Strong demand has enabled multifamily REITs to continue besting the broader REIT market, according to an analysis from SNL Financial LC.
SNL analyst Chris Henderson attributed the sector’s outsized returns to potential homeowners holding off on buying, as well as “attractive financing opportunities through Fannie Mae and Freddie Mac.
As of Aug. 10, FTSE NAREIT U.S. Real Estate Index data showed residential REITs up 30 percent in 2010. Equity REITs had total returns of 17.2 percent for the year, according to the Index. Both outpaced the S&P 500, which had gained 1.7 percent since the start of 2010.

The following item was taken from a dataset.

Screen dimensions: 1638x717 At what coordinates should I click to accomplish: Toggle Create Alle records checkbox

Henderson did caution that future developments in the housing market could temper multifamily REITs’ operating fundamentals.

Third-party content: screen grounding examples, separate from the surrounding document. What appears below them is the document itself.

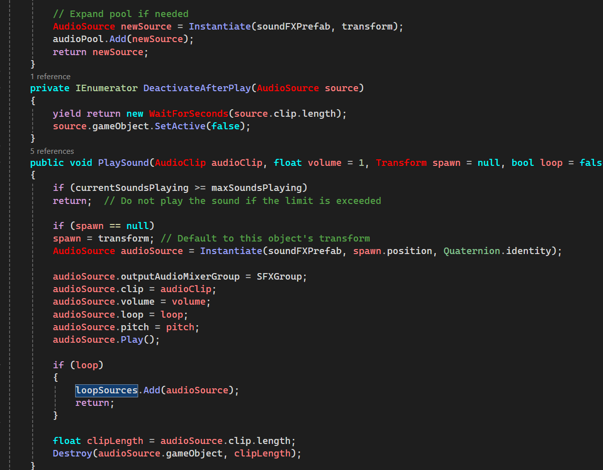
Task: Click the 'Do not play the sound' comment
Action: (242, 201)
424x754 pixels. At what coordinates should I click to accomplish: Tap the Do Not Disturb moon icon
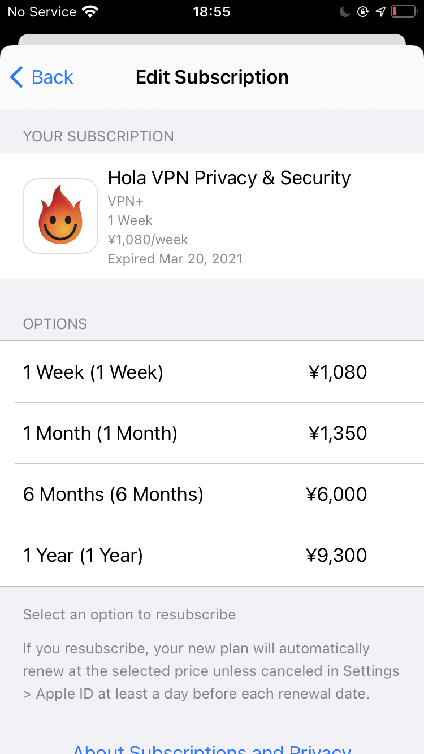(x=346, y=11)
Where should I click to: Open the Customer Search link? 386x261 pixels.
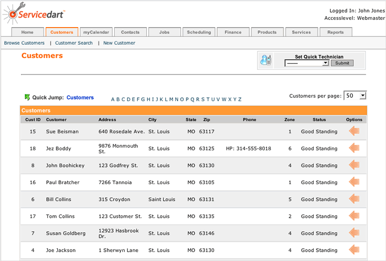pyautogui.click(x=74, y=43)
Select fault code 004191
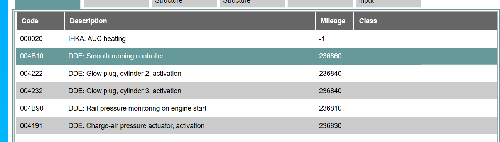The image size is (500, 142). pyautogui.click(x=31, y=126)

“While multifamily REITs have benefited from an economic environment that has discouraged tenants from moving out, multifamily REITs must also be wary of a decrease in the gap of costs related to renting versus buying,” Henderson said. “With continued decreases in home pricing, many tenants that were previously against taking on the cost of homeownership may be willing to take that plunge going forward. This could have a negative effect on multifamily REITs by either reducing occupancy as tenants acquire homes at discounted pricing or forcing the REITs to reduce rents further to maintain current occupancy levels.”